> [Passage given]
<<<<

In Squid Game a bunch of obscenely rich psychopaths make poor people play in a competition for money, where they play different rounds of children’s games. And if you lose, they kill you. Squid Game reminded me of The Hunger Games in that it consists of rich people forcing poor people to kill each other for sport.

However, Squid Game is a lot more realistic, and it takes place in the modern day with modern people. It’s a twisted take on capitalism, but at the same time it’s more than that. It’s a critique on the very idea of money and monetary value itself. Consistently throughout the show, people form and then ruin relationships over the idea of money. People will betray their loved ones, and hurt other people at the prospect of getting a large sum of money.

Throughout Squid Game you can see the psychological struggles of the various players as they progress further and further into the game. At some point the idea of death normalizes for them, which shows even deeper underlying issues within their psyche. The show does an excellent job at pointing out the mental decline of several characters as well as the moral issues they have to face. The show points out a central struggle of modern life: that money can’t buy happiness, but our society gives people the illusion that it can. This leads to people living flawed, hopeless lives where they do nothing but search for monetary stability that they can never find because they haven’t stopped to look at the relationships in their own life and how their desire for wealth is affecting them.

>>>>

> [Recorded data]
<<<<

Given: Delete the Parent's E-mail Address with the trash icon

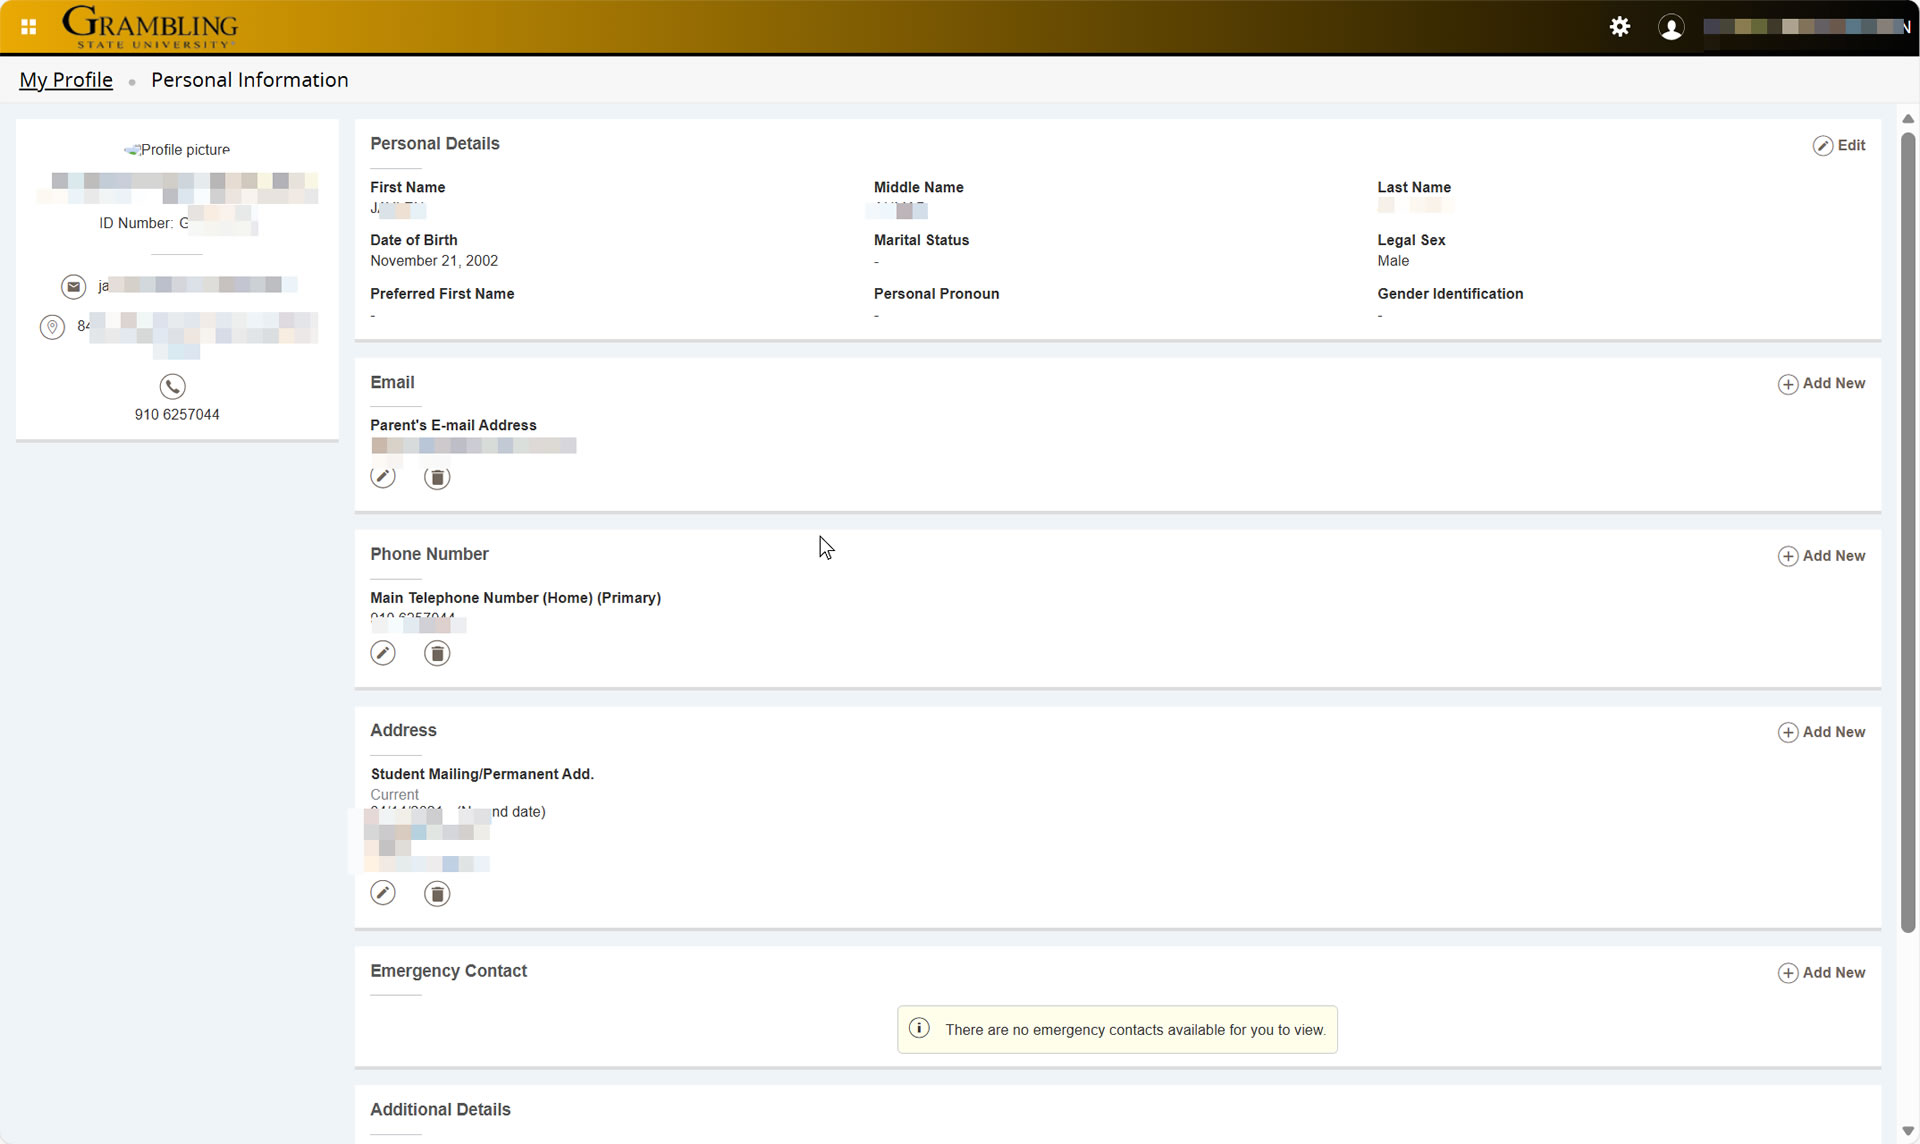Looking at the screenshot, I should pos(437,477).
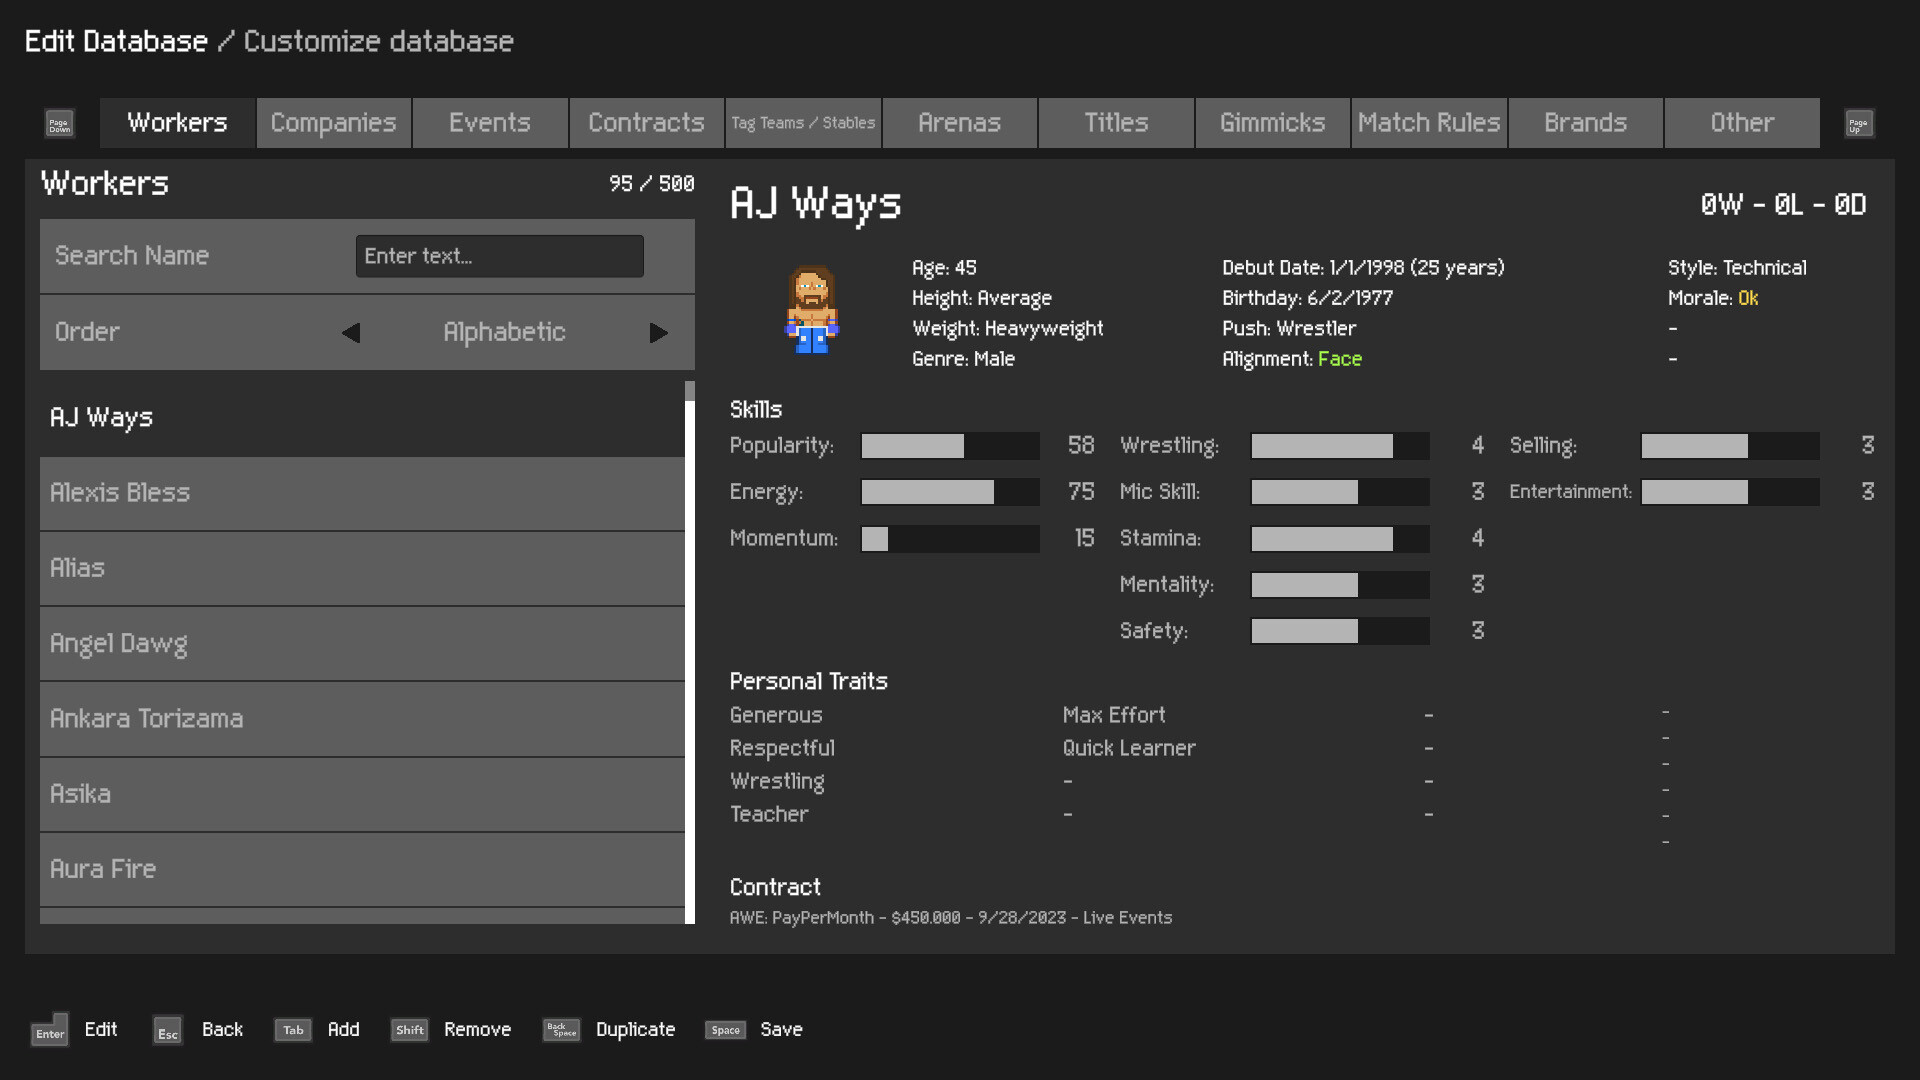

>>>>

> [Set task] From the Squid Game review above, list everything the text says the show points out.

> [Final answer]
- The mental decline of several characters
- The moral issues the characters have to face
- A central struggle of modern life: that money can't buy happiness, but our society gives people the illusion that it can